Every time we get within 2 weeks of a grading period (quarter or semester) I start getting really frustrated.  Several years ago, the district implemented a silent reading policy for the high school in response to low reading scores on the Iowa Assessments.  Since this policy began we have continued to see an increase in our reading scores for 9th -11th-grade students. Sadly many of the students will attempt to fake read during this time period.  To help with this, I set a goal of 1000 pages a quarter or 2000 pages for the semester, since we are reading for 30 minutes a class period, this should not be a problem.  I remind the students many times throughout the quarter/semester that they need to complete a short book talk with me.  These usually last around 3-4 minutes and as long as I am convinced that they have actually read the book, they get the points.
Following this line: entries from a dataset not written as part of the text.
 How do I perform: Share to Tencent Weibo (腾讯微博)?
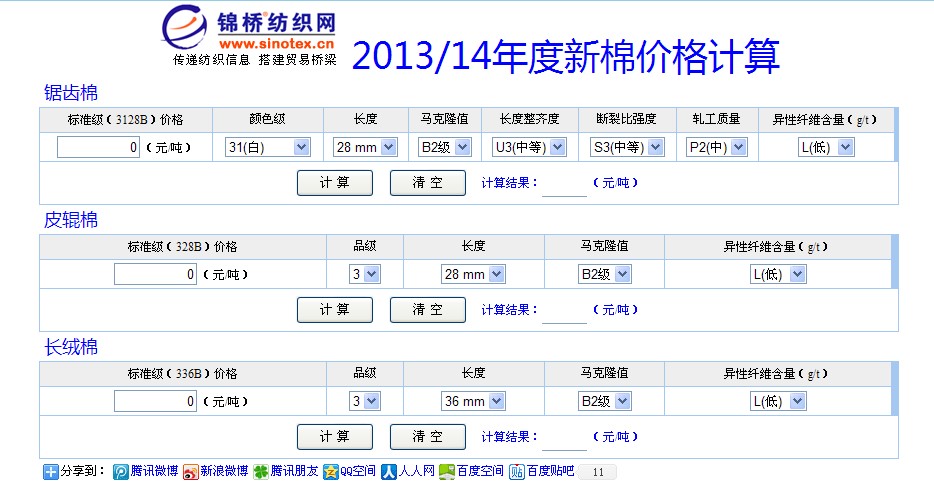click(x=146, y=472)
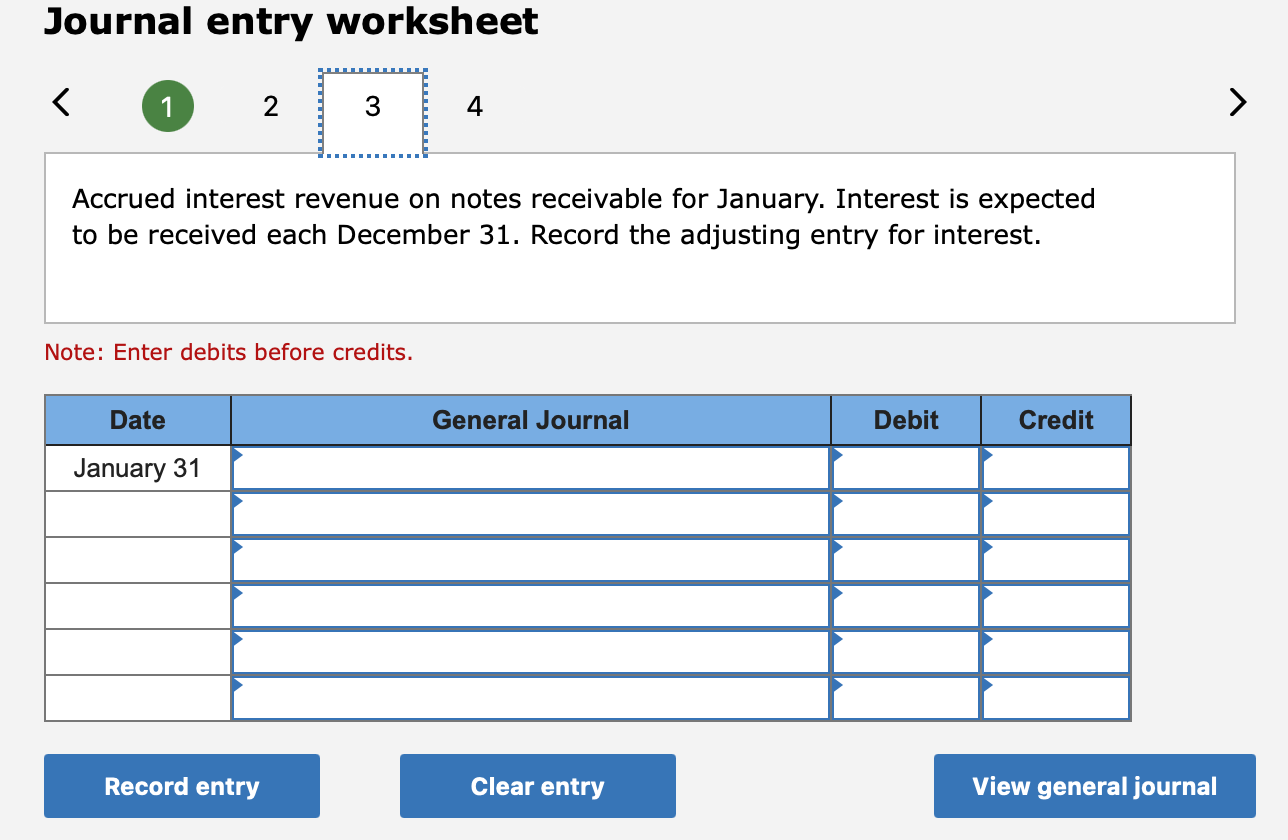The width and height of the screenshot is (1288, 840).
Task: Click the right navigation chevron arrow
Action: pos(1238,102)
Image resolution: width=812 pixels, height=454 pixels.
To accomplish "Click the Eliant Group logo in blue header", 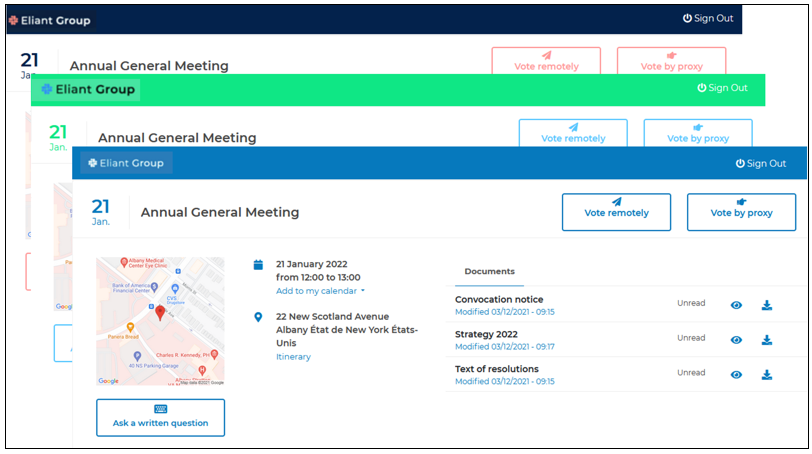I will click(x=127, y=163).
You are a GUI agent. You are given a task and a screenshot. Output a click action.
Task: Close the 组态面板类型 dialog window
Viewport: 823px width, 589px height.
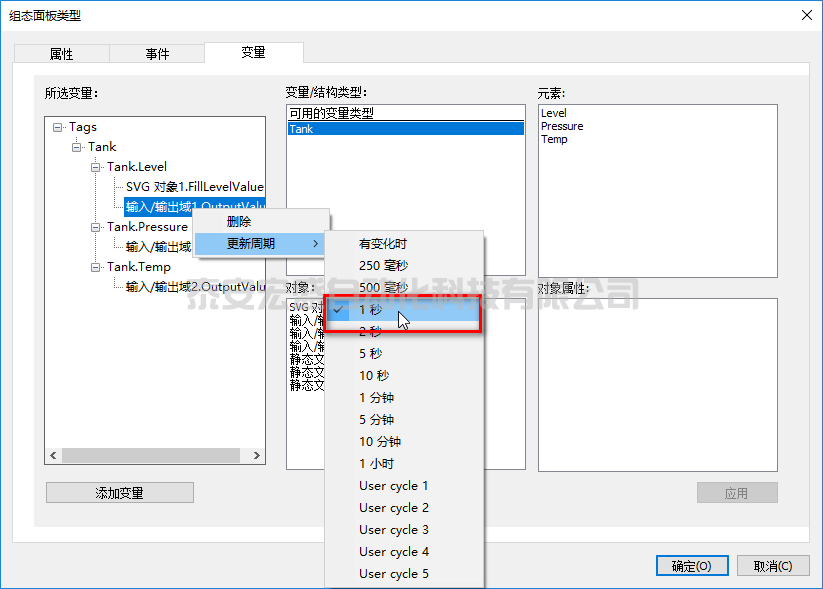(807, 14)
I remind them time and time again that they need to complete these book talks when they are finished, that they need the book, and that they will only be allowed to do one book talk during a class period, and finally that I do the book talks on Thursday and Friday’s during class.  This semester, I have started requiring them to also record their books on Goodreads.  Even with all of this knowledge, and the constant reminders, the students tend to wait until the last week before the grading period ends, they beg to report on more than one book at a time, they insist that I should break my rules about only on Thursday or Fridays and yes, they show up without the book and then try and convince me that the book was around 700-900 pages in length.

How I dream of a day when all of this is not necessary when all students will willing pick up a book and read, just for the pleasure, or to learn something that they are interested in, not because they are forced to read. Yes, I have read such books as Donalyn Miller’s The Book Whisper and Reading in the Wild and Penny Kittle’s Book Love.   No matter what I try to do at the high school level, so many students are already turned off to reading and will do everything that they can to resist reading.  I am not going to give up, I am going to keep talking about reading, keep encouraging my students to read and remember that even if I just get one more student hooked on reading, that progress has been made.
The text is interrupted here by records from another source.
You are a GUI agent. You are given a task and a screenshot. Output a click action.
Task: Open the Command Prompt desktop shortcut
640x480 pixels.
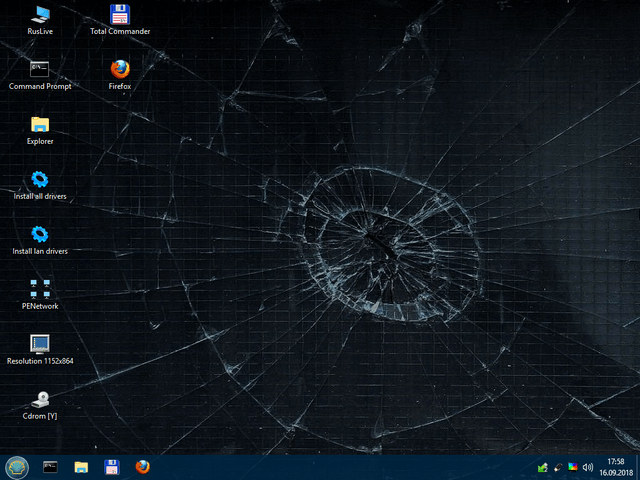[40, 69]
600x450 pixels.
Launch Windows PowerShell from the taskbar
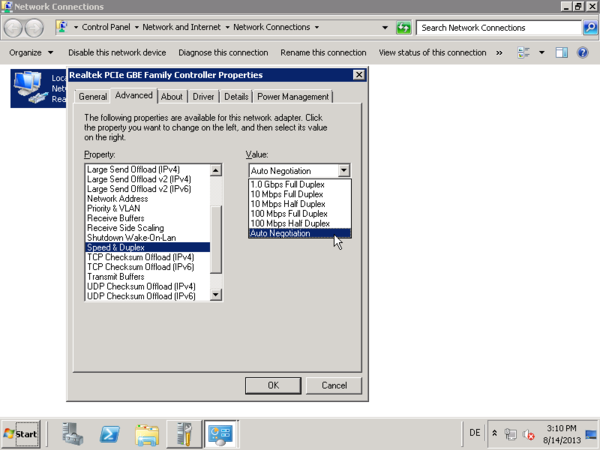[110, 434]
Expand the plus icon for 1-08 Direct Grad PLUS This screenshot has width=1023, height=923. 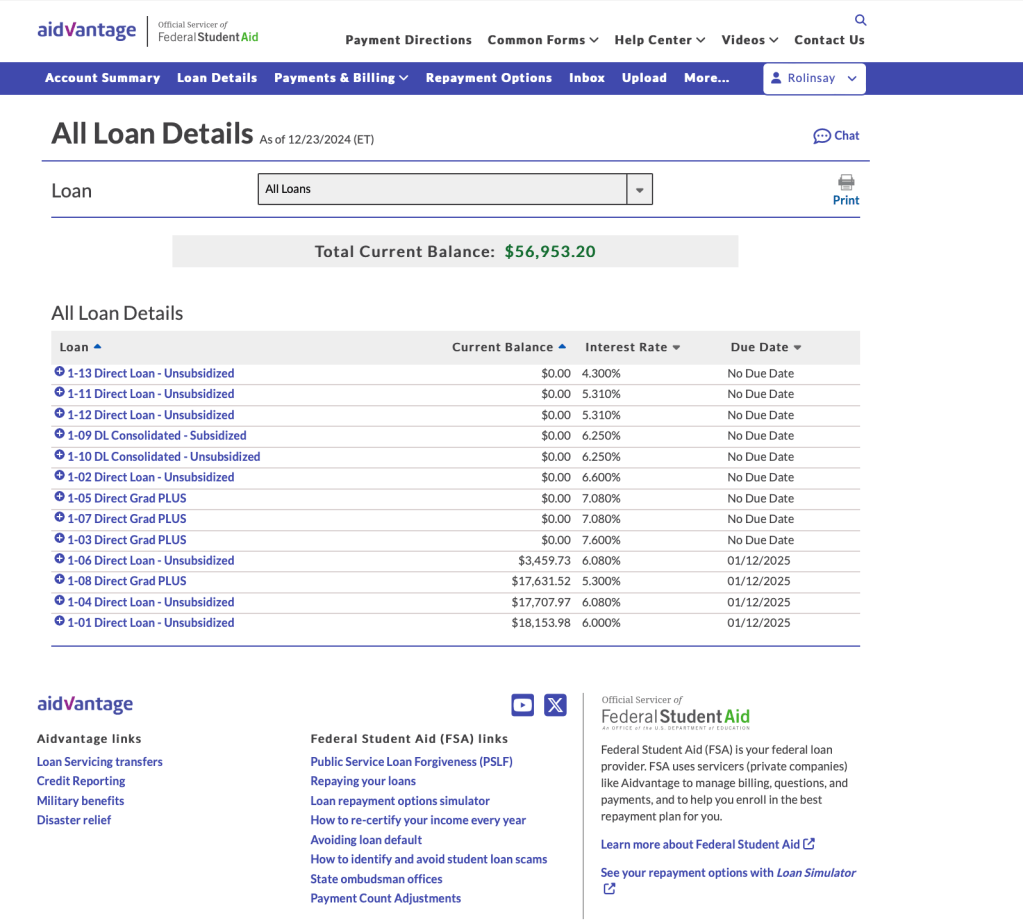coord(59,581)
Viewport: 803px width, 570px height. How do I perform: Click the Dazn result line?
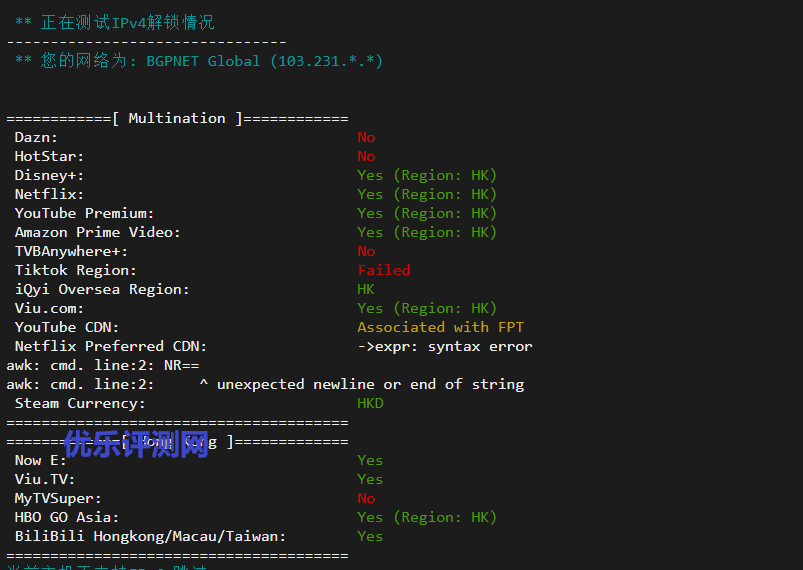pos(195,137)
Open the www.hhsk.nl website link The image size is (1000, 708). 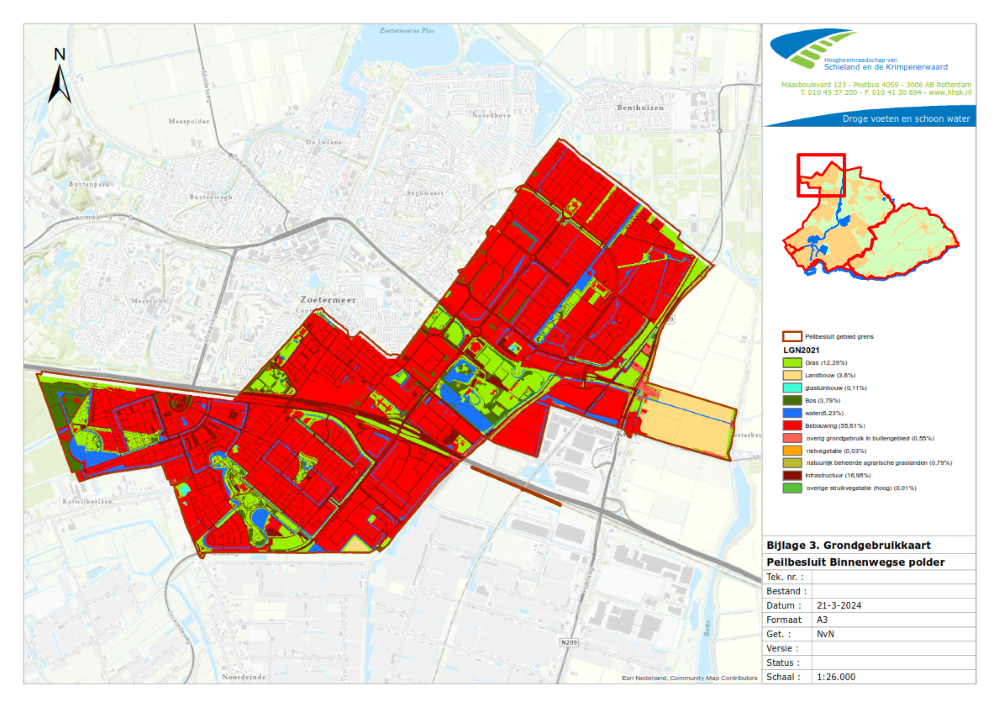[947, 93]
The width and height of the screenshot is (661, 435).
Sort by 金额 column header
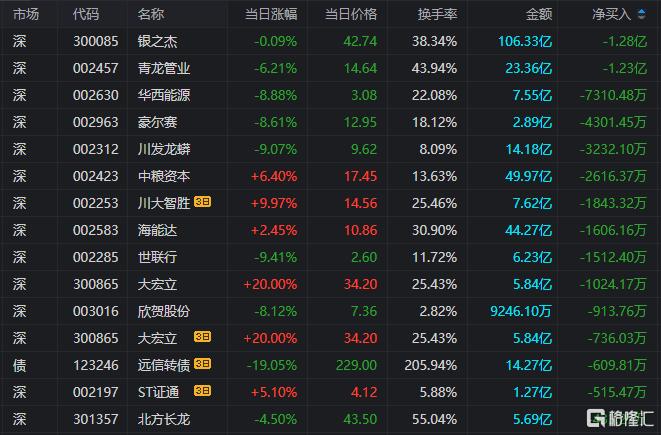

7 thoughts on “Frustration

  1. I can’t imagine what it’s like at the high school level since I teach third grade, but I applaud your efforts. So many our peers have made reading a box that needs to be checked–it’s no surprise some kids see it as a chore. That said, keep fighting the good fight!


  2. It’s somewhat the same battle in second grade sometimes! The books (and the students, for that matter) may be shorter, but their efforts sometimes to avoid REALLY reading are just as persistent. But it is a battle that can be won, and we just need to keep on trying to connect kids with great books. Hang in there! It’s worth it.


  3. I teach reading at the middle school level. My students all read below grade level, and while I always have some who do enjoy reading, most do not. But yes, I keep trying, and I do persuade a lot of them. But I agree, it is so frustrating to have those kids you just can’t convince. And the disorganization! It actually makes me feel a little better than you have high schoolers who can’t seem to figure out the system.


  4. This is a great – article and showed the frustration so many of us in education feel. As the teacher librarian one thing I have found is having students tell other students about the books they’re reading is very helpful. So sometimes I just have them sit in groups of 4 or 5 with their books. They can read a favorite (so far) passage, talk freely about the book, or simply list the characters, setting and plot. They are NOT allowed to read the back cover or any forwards. With younger students, I find that having them write the Title and Author along with drawing the front cover or a character/scene, then giving it a rating of 0-5 stars is helpful. We display the books along with their “review/rating around the library. Students love to read what others recommend. Also, our libraries use Destiny Quest electronic cataloging system, I believe your district does as well. There is a book review feature there, similar to good reads, but the books are guarenteed to be in your school library. Students and teachers can write reviews and rate them, then when a student is looking for a good book, they can search the online catalog and see what others recommend. Lastly, video/audio record your book talks with them, then attach a QR code to the cover of the book that renders a YouTube video Or MP3 of your conversation.

    Have some fun with this, have contests to see who has read the most, which children’s book is the favorite in each class. Pull out all the stops! Remind them of the joys to be found in the pages of books. Keep up the good fight!


  5. Thank you for sharing your frustrations. I worked with below grade level readers at the high school level for a few years, and we developed a program that involved a ton of reading time. Boy, did some kids really, really, really get creative trying to not read. But some of them did get hooked, and some of them finished their first books even, and a lot of them really improved their reading skills. On the bad days (whenever we are near a grading period!), it does not seem worth it, but on the good days, we know it is. Hang in there!


  6. It crushes my heart seeing this pattern rise through the grades. I hate that we get so involved in testing that we become removed for the LOVE of reading. Just remember, if you model your love of reading, it is the best bet for students to do the same.
    Best of luck and glad you’re willing to not give up!